*What is needed:* Look through the data and write out every line with the word "column" in it.

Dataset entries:
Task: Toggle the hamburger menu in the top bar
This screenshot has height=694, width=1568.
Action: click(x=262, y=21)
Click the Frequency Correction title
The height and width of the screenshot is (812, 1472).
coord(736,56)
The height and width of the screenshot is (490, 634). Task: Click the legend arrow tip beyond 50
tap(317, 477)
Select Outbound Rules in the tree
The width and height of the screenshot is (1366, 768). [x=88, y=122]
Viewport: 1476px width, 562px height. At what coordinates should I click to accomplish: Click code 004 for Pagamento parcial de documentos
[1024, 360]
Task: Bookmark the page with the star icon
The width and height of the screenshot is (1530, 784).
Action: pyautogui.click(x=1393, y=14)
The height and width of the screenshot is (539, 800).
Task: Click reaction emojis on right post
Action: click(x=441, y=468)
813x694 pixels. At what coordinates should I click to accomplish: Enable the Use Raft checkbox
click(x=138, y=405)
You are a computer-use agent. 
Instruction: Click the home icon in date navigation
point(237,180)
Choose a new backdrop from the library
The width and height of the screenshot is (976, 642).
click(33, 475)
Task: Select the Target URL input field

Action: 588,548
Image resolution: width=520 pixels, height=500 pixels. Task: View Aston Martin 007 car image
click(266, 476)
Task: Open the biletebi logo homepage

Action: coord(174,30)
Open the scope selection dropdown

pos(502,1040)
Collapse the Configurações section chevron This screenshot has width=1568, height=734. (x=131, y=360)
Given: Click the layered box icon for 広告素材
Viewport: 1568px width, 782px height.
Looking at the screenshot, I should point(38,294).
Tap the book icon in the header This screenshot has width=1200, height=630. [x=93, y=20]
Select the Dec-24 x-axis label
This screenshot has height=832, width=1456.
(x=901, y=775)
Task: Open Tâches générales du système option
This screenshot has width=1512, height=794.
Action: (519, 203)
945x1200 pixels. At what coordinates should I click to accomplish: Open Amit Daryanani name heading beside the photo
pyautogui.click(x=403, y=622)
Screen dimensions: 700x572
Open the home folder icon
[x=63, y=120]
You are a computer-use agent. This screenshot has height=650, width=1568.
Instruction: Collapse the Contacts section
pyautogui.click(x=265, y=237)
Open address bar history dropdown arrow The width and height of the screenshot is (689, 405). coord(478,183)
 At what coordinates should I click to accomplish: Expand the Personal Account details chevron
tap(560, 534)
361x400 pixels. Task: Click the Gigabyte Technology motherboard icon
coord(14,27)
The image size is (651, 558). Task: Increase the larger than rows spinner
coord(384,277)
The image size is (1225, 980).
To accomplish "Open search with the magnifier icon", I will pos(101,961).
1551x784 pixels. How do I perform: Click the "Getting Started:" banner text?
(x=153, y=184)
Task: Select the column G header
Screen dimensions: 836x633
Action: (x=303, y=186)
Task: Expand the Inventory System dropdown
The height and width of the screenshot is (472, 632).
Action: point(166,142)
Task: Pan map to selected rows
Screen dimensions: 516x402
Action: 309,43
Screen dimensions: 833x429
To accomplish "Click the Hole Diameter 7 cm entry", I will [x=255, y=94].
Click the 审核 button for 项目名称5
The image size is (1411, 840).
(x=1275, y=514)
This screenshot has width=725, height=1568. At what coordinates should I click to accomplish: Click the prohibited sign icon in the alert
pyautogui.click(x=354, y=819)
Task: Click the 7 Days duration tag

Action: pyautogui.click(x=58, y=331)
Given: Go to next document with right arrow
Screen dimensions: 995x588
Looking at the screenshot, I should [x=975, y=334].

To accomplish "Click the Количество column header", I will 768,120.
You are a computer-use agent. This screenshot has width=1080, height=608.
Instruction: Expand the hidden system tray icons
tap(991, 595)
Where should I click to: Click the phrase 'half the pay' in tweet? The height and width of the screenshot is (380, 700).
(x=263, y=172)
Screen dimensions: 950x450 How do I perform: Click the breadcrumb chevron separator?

*Written reply:*
Task: Select the column G header
To accomplish "Click the Количество column header", I will 768,120.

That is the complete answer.